Can fake data be good? – Data Science W231 | Behind the Data: Humans and Values

Can fake data be good?
By Anonymous | June 20, 2022

With the chaos caused by deep fake videos in recent years, can fake generated data also do good? Apparently yes, synthetic data has been playing an important role in machine learning in recent years. Many in the AI industry even think that using synthetic data will become more commonplace than using real data as techniques to generate synthetic data improve.

Image source: NVIDIA Blog – Graph of projected synthetic data usage in 10 years

And there’s an ever growing list of new companies that focus on technology to generate all kinds of synthetic data (Devaux 2022). An interesting, albeit a bit creepy example, is the https://thispersondoesnotexist.com/ website that generates a realistic, photo-like image of a person that does not actually exist. Below image contains example images from that site.

Image source: thispersondoesnotexist.com – Examples of generated human face images

This article provides a brief overview of synthetic data and its uses. For more details, refer to the Towards Data Science podcast on synthetic data that much of this information originates from.

What is synthetic data?

Synthetic data is data generated by an algorithm instead of collected from the real world (Devaux 2021). Depending on the use case the data is generated for, it can have different properties from its source data. Even though it’s generated, the statistics behind it are based on real world data so that its predictive value remains intact.

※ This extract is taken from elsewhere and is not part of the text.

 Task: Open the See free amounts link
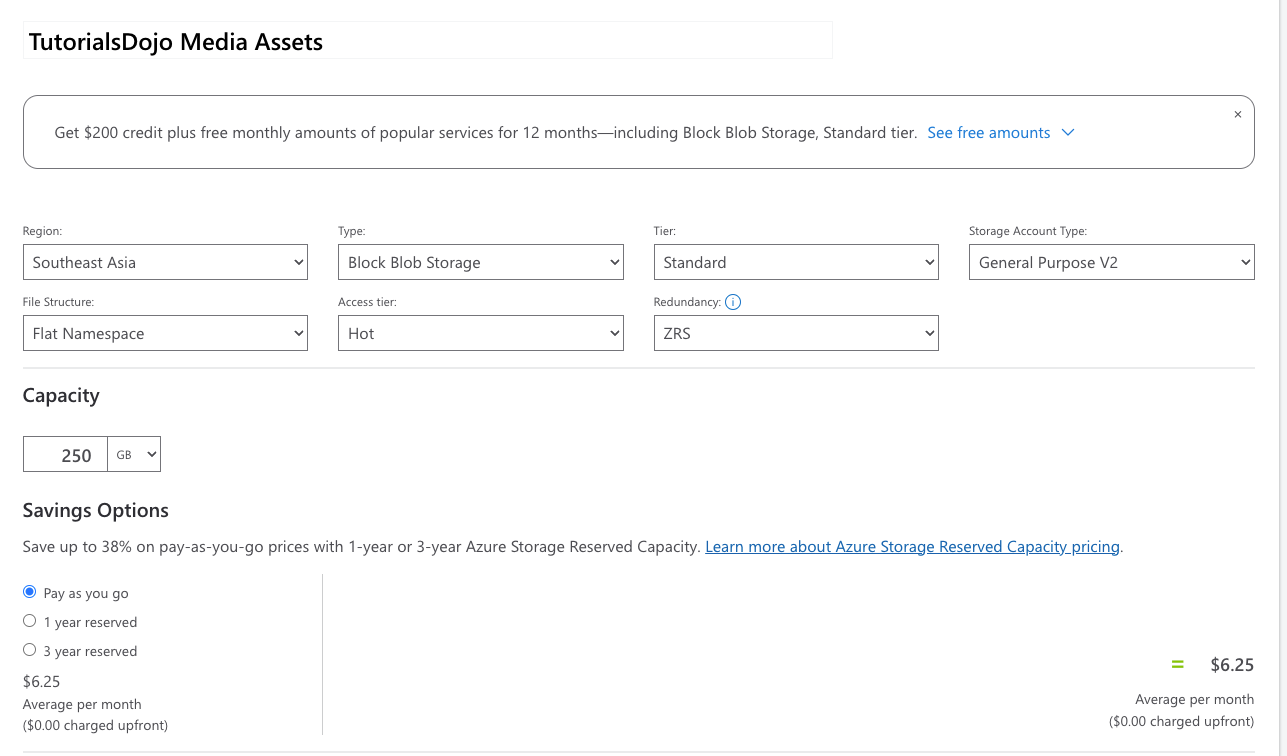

You can also generate synthetic data from simulations of the real world. For example, self-driving vehicles require a lot of data to run safely. And sometimes it’s difficult to come by, not to mention unethical to create, situations that it would need to be aware of like an accident (Devaux 2022). By simulating such incidents, you can generate data about them without endangering anyone.

Why synthetic data?

Synthetic data has many use cases from nefarious actors generating deep fake videos to more positive use cases like augmenting data collected from the real world if for example the dataset is too small or limited in some way (Andrews 2022). By far one of the more touted reasons for using synthetic data is privacy protection and speed of development.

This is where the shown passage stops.